**Task instructions**
Pull out every line in the records below that contains the word "screenshot", and copy each one in full.

**Dataset items**
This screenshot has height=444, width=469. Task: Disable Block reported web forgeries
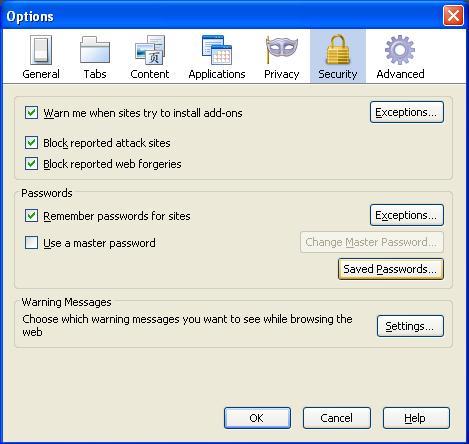point(31,164)
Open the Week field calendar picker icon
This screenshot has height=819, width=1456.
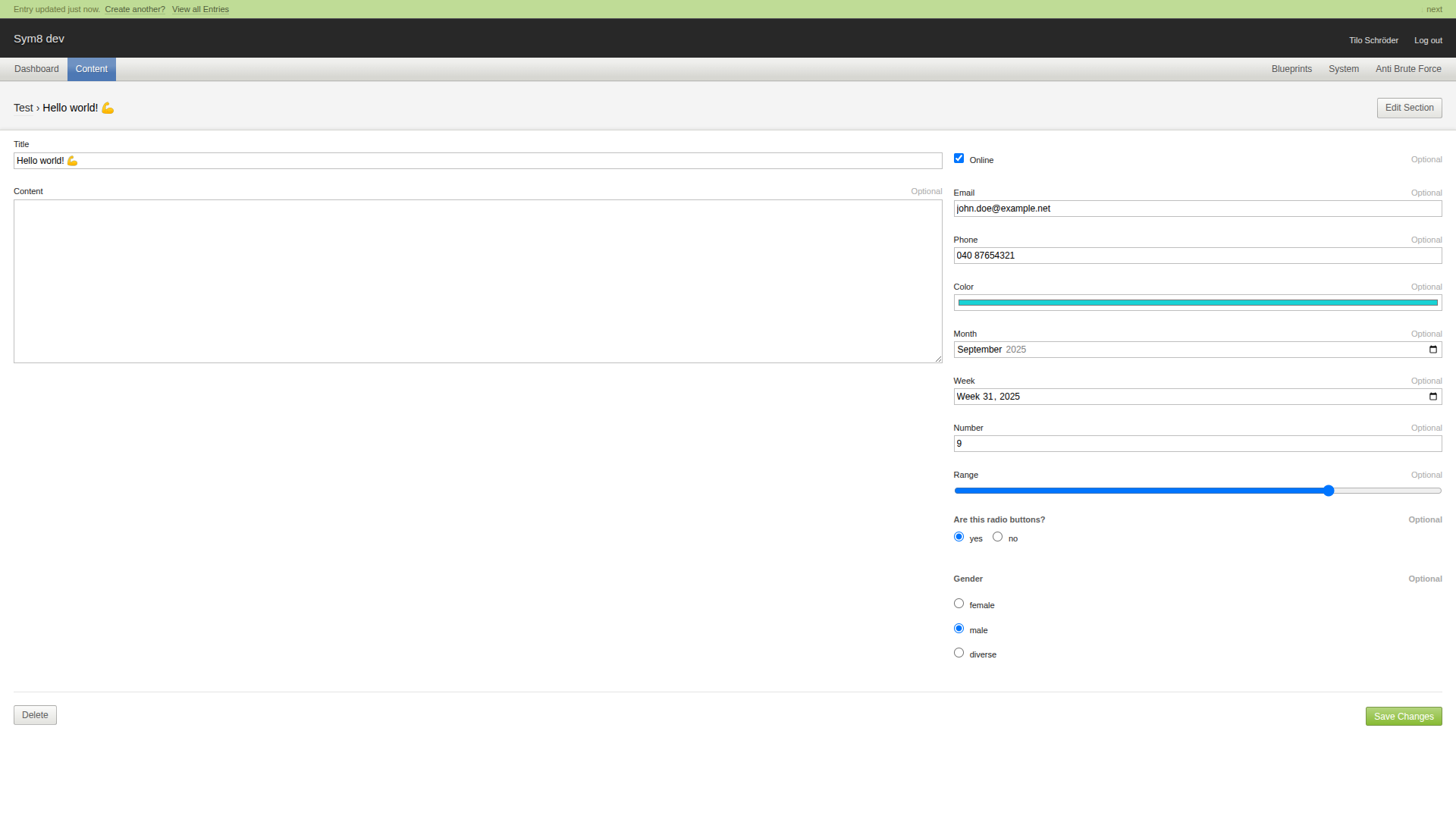click(x=1432, y=397)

**Correct response**
This screenshot has height=444, width=469. Task: Disable Block reported web forgeries
This screenshot has height=819, width=1456.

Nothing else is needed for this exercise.